Lim laughs once. Dex smiles, a half-thing, small and unreadable.

But his eyes keep straying.

To her.

Every few minutes.

Suki pretends not to notice.

She's good at that.

Behind her, another agent scrolls lazily through camera feeds. Two more guard the hallway outside Fisk's room, standing so still they might as well be fixtures. There's noise here, murmur and shuffle, chair legs scraping laminate tile, but no clarity. It's all clutter.

And Suki hates clutter.

She closes the folder in front of her. Gathers her materials in silent, fluid movements. She stands, her chair sliding back just an inch. Then she walks.

Across the room. To the opposite corner, where Ray Nadeem's desk sits slightly isolated, still within the boundaries of the group, but just far enough removed that conversation doesn't reach it easily.

Ray looks up when she approaches. His fingers pause over his keyboard.
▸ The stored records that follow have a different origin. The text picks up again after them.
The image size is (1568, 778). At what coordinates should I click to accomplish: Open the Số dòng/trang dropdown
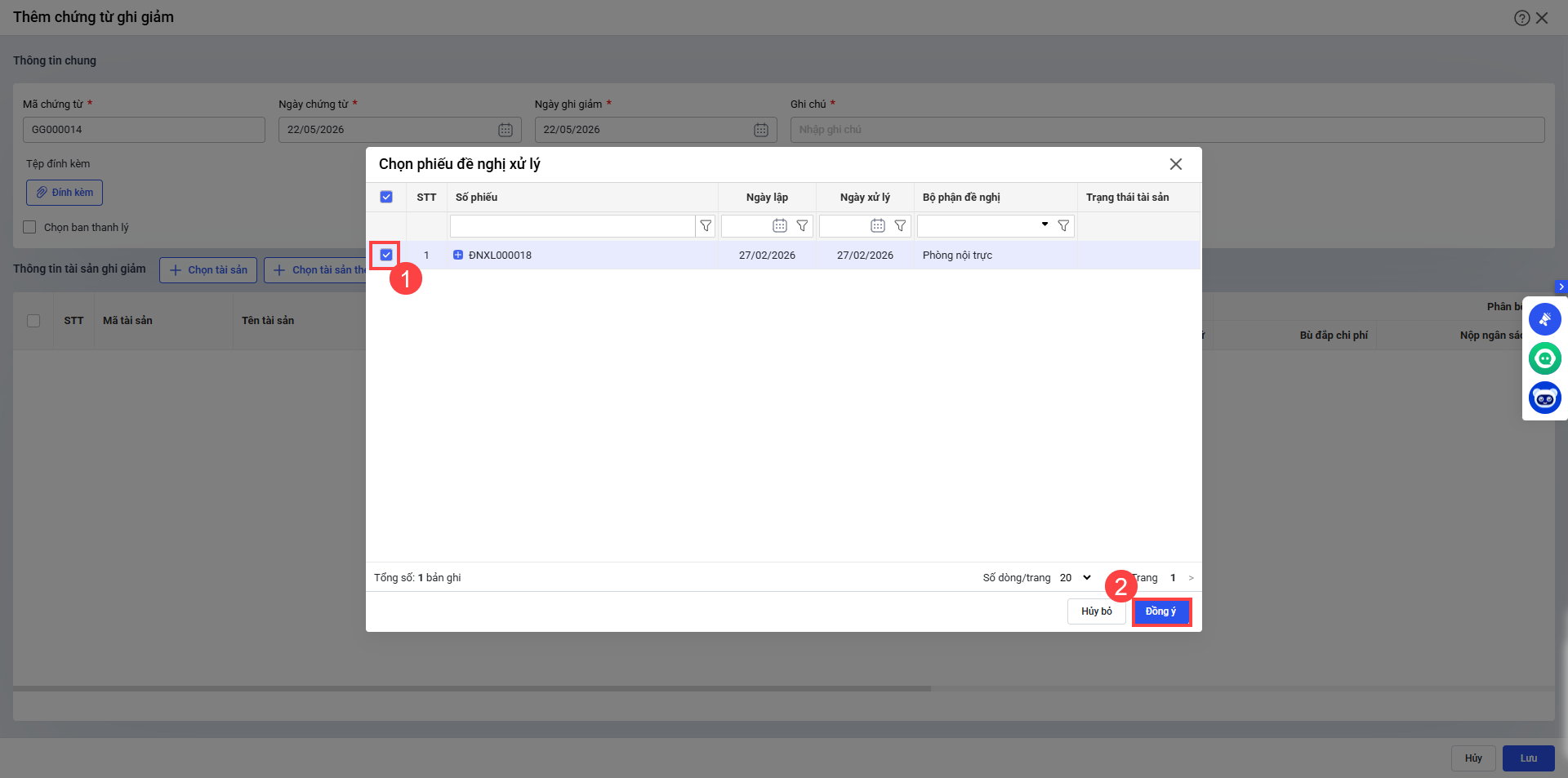pos(1076,578)
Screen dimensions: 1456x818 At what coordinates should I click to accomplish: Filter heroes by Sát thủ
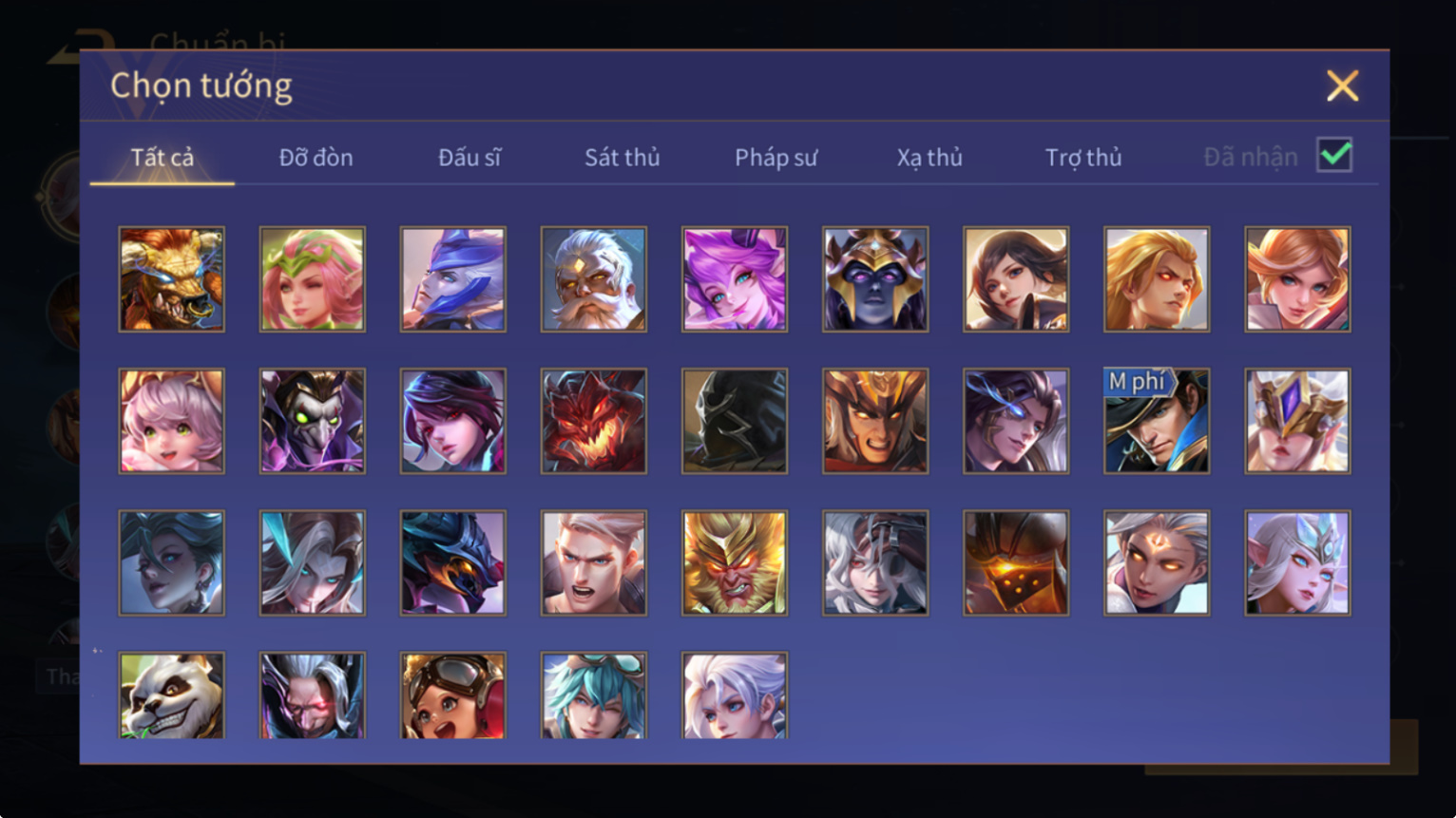pyautogui.click(x=623, y=158)
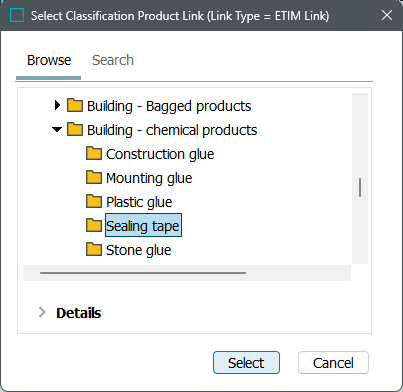Select the Stone glue tree item
Viewport: 403px width, 392px height.
click(x=139, y=250)
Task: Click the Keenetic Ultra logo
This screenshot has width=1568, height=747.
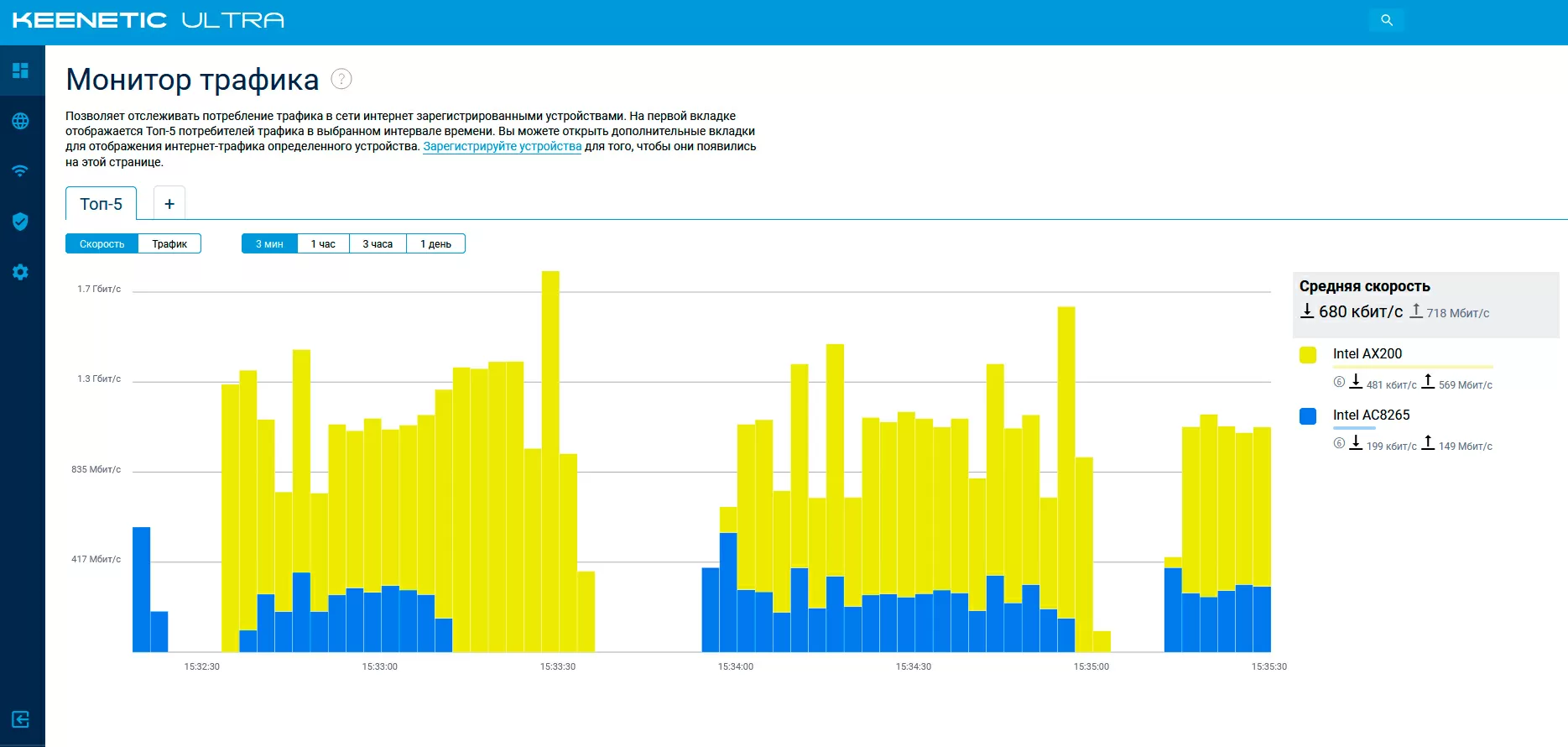Action: click(148, 20)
"Hey," He says, eyes crinkling into a tired smile, "Everything alright?"

Suki nods once, efficient, "It's loud over there."

He glances over at Dex and Lim. They're laughing again. Lim's leaned back, chair on two legs. Dex still hasn't touched the paperwork in front of him. His eyes flick toward them and away again, fast as a reflex.

Ray smirks softly, "You're not wrong."

Suki gestures to the empty side of his desk, "Mind if I join you?"

"Be my guest," He says, waving a hand like he's offering her half of a kingdom.

She places her files down carefully. Reorganizes them without comment. Sits. The chair here is still uncomfortable, but it creaks less. The light doesn't buzz as loud. She can feel her thoughts settle back into order.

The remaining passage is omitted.